The role of EPA in the chemoprevention of colorectal cancer


colon cancer

Image showing the different stages of colon cancer

Colorectal cancer (CRC) is the UK’s second biggest cancer killer and the fourth leading cause of cancer deaths globally (www.cancer.org). Whilst established risk factors include personal or family history, studies indicate that Western dietary and lifestyle factors, particularly those that create an inflammatory environment, contribute significantly to the high incidence of CRC seen in industrialised countries. Diets rich in red and processed meat, refined starches, sugar, and saturated and trans-fatty acids but poor in fruits, vegetables, fibre, omega-3 fatty acids and whole grains are closely associated with an increased risk of CRC.

Chronic inflammation and CRC are closely linked, with the risk of developing colorectal cancer significantly increased in those individuals suffering with inflammatory bowel disease, such as ulcerative colitis and Crohn’s disease. Modifying diet to reduce systemic inflammation by manipulating the omega-6 to omega-3 ratio is believed to modify CRC risk. Here we discuss the relationship between CRC and dietary fat intake, clarifying the role of those individual fatty acids known to directly influence CRC risk.

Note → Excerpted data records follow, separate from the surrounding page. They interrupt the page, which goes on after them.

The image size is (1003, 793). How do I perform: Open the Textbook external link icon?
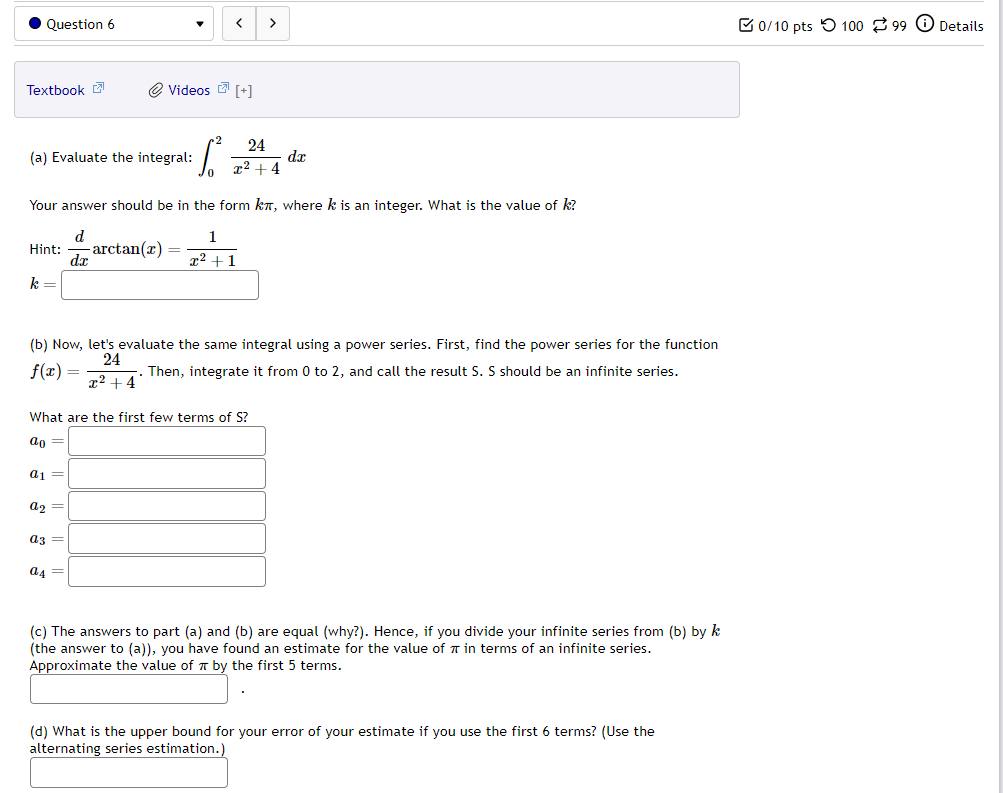click(x=98, y=88)
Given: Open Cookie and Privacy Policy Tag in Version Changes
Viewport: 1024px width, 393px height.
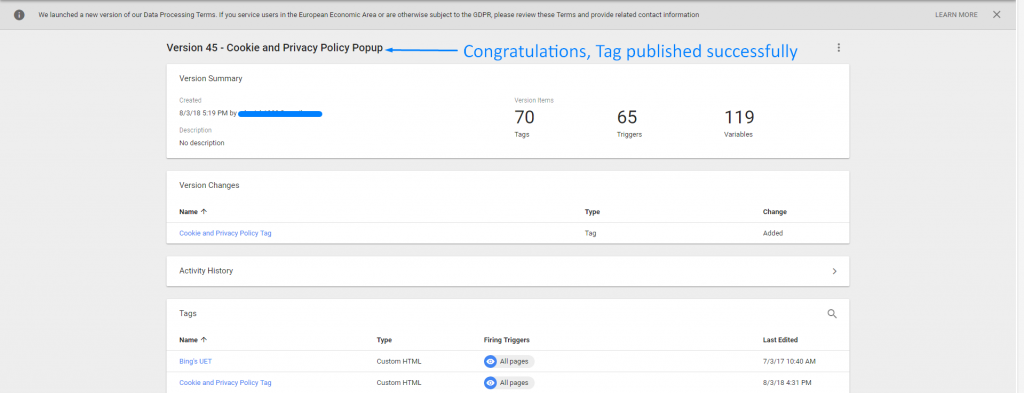Looking at the screenshot, I should point(225,233).
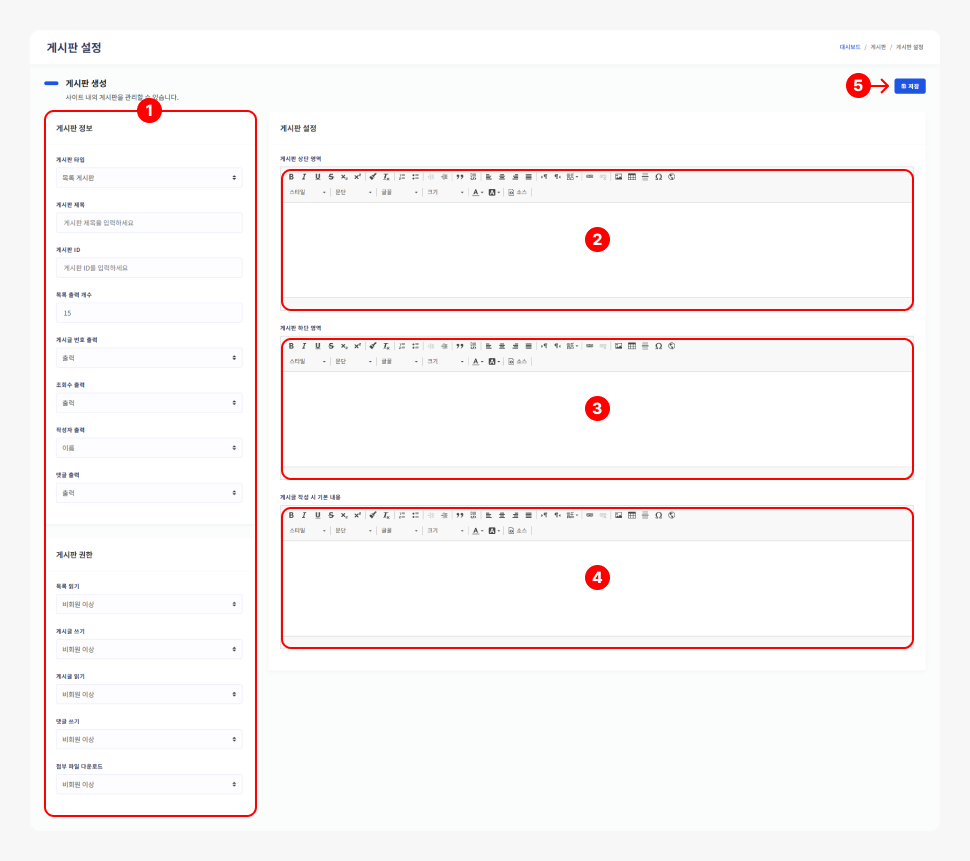Click block quote icon in 상단 영역 editor

460,177
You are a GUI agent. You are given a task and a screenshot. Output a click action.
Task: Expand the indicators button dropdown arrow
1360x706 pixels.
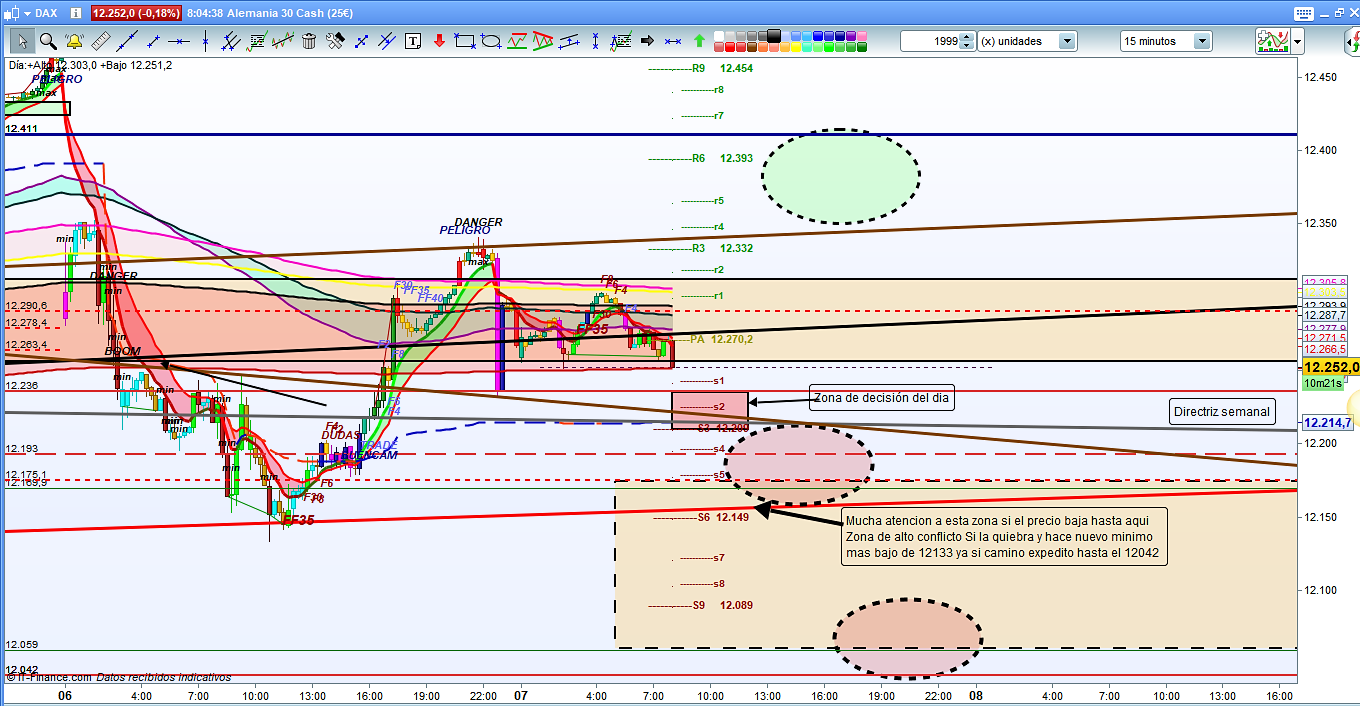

The adenoma carcinoma sequence of CRC

Carcinogenesis is recognised as a multi-step process involving a combination of events at the cellular, molecular and morphological levels pertaining to initiation (stable genomic alterations), promotion (proliferation of genetically altered cells) and progression (an increase in tumour size, its spreading and acquisition of additional genetic changes).  The genetic changes in the malignant transformation process of the colorectal mucosa include deletions, rearrangements and mutations leading to either the activation or inactivation of specific target genes. Thus colorectal carcinogenesis sees the normal colonic mucosa converted into a hyperproliferative state, leading to clonal expansion, formation of an adenoma eventually leading to carcinoma.

Diet, gut flora and CRC

Whilst systemic factors are an important area of cancer development, the gastrointestinal tract also faces another source of genotoxicity in the form of the luminal contents. Indeed, the colonic mucosa is always exposed to the lumenal contents and therefore to any diet-related carcinogens, with a larger genotoxic burden in the colon lumen believed to directly contribute to the process of cell transformation in the initiation of carcinogenesis.  Diet not only provides the substrates for the endogenous formation of carcinogens but also affects the transport and activation or deactivation of these compounds by affecting the gut flora of the large intestine and their capability to form carcinogenic metabolites. The metabolic products of fermentation, for example, directly affect genotoxicity, pH and food supply for the colonic mucosa. The products of carbohydrate fermentation (short-chain fatty acids, lactate and ethanol) have the highest concentrations within the caecum and ascending colon, whilst products of protein fermentation (ammonia, branched chain fatty acids and phenolic compounds) progressively increase from the right to the left colon, as does the pH of the lumen.As the main sources of carbon and energy for intestinal bacteria are complex carbohydrates (starches, non-starch polysaccharides) the putrefactive processes become quantitatively more important in the distal bowel, where carbohydrate is more limiting. Furthermore, it is known that the risk of colonic disorders increases from the left to the right side of the colon as the pH increases and the products of fermentation become more genotoxic. For example, ammonia, produced by bacterial hydrolysis of urea and degradation of protein entering the colon, is correlated with an increase in colonic pH, with the distal colon becoming significantly more alkaline than that of the proximal colon. The formation of n-nitroso compounds is optimum at pH 7.5, for example,and diets that are high in protein and low in fibre thereby create an environment favoured by those bacterial enzymes involved in the generation of toxic and carcinogenic metabolites from dietary and endogenously produced substances.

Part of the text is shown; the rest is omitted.